| Stored items |
====

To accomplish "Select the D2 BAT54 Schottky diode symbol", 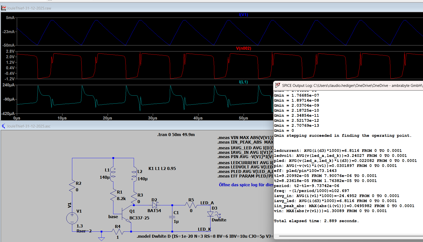I will 155,205.
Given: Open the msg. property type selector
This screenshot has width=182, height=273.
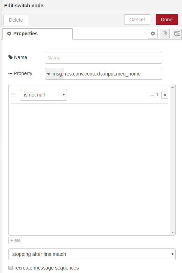Looking at the screenshot, I should click(55, 74).
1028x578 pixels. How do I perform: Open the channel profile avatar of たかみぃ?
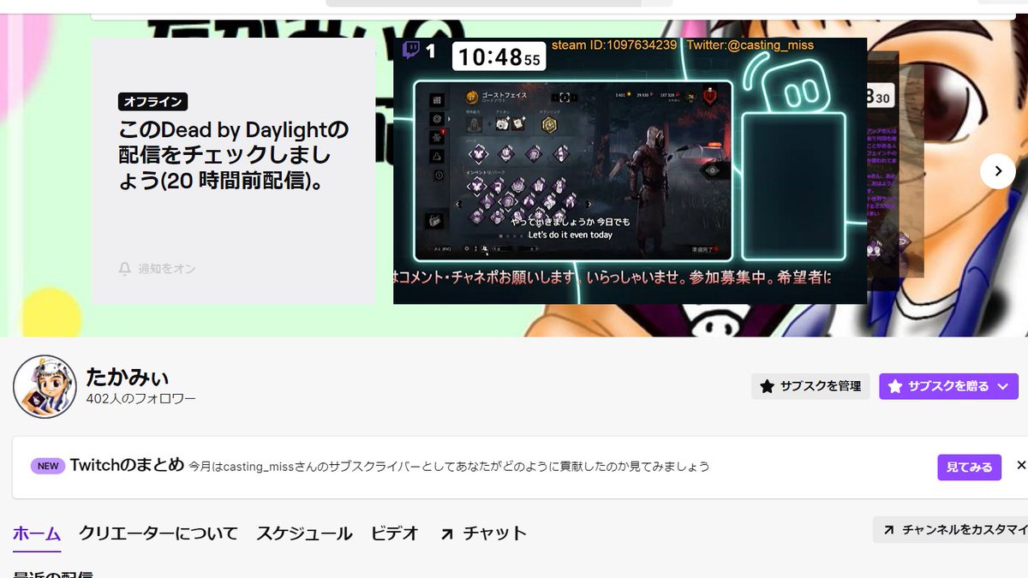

====

| EXERCISE |
Return the total of lines in these records that hold "Open", without any other words.

| ANSWER SECTION |
2